The whole thing seems like very simple, down to earth, “this is what you’re getting” packaging, designed to fit the brand’s humble origins and image.
But how does it taste?
It’s just as sharp and acidic as its lack of sugars and use of under-ripe chillies had led me to expect but not in a way that makes it unpleasant. Instead, its tartness is refreshing and will likely make it an excellent companion to greasier dishes, though I’d personally be inclined to pair it with cheese salads or use it to liven up green pesto due to the rest of its unusual flavour.
That is, the combined flavour of a green chilli that’s vaguely reminiscent of jalapeño but ironically more akin to something that’s had a little time to age and develop, and the strange, grassy, planty, rather unique taste of cactus. Both supported by the undertones of garlic.
I’ll be honest with you, I don’t like it.
From an objective standpoint, the balance of flavours is simple but well managed and it’s definitely a good quality sauce. It’s just not for everyone.
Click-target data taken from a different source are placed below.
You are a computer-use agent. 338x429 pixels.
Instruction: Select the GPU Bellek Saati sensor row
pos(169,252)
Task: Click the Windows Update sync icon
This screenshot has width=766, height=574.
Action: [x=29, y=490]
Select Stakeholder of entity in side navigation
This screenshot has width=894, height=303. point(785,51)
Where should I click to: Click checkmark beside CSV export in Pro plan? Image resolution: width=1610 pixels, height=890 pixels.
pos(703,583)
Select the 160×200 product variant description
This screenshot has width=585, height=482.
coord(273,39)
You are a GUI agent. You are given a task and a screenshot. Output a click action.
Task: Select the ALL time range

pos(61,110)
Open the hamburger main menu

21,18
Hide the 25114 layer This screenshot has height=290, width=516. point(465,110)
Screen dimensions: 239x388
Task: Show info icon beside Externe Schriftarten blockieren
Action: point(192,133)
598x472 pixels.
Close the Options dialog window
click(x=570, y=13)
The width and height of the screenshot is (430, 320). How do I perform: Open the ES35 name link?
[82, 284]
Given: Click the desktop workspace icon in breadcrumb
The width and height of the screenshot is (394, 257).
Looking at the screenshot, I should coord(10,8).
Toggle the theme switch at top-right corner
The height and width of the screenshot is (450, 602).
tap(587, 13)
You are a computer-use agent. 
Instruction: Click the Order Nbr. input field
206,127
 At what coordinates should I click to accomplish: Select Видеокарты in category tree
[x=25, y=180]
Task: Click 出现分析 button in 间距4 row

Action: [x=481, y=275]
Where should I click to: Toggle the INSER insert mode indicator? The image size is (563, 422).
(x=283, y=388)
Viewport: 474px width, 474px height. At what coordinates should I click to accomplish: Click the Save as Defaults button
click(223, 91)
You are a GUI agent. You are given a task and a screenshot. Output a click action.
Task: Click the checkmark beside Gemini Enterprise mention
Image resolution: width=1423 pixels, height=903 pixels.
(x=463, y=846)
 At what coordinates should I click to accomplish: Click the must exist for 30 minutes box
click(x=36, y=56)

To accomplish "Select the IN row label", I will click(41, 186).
The flavour of cactus is, it turns out, not something I can personally appreciate, but, unlike with last week’s sauce, I can definitely tell that this product is a good one. Any objections I have to its flavour are all a matter of my own personal taste.
With its bottling, however, I have a far less personal issue:
This dropper cap. The cause of both the pitiful spoonful seen above and the clogging that remains in the neck of my bottle even after I’ve removed it.
With a product of this thickness, I can see how the drop size might be quite large without it but, while it is strong flavoured, I don’t see this sauce overpowering food in flavour or in heat unless really slathered on. And it doesn’t pour rapidly or uncontrollably either.
I do not see why such a restriction on the product’s use is needed, or how it could be seen as a positive unless, like me, you don’t like the taste. In which case, why use it at all?
On this particular sauce, I do not approve of the dropper cap.
But I can certainly appreciate the sauce’s texture without it. Thick and chunky, yet with a juicy element from the lime and vinegar, much like a good homemade salsa.
And, while the small quantity let out by the cap makes it appear mild, this sauce actually reaches the lower end of what I’d call a
without it. A heat that comes in a little late but builds to its peak very rapidly after the initial tartness has gone, letting you enjoy both the flavour and a slightly milder version of the ferocious habanero heat.
It may not be for me but, if the sound of a tart, green cactus sauce appeals to you, this is still a product well worth picking up. And there isn’t much else like it.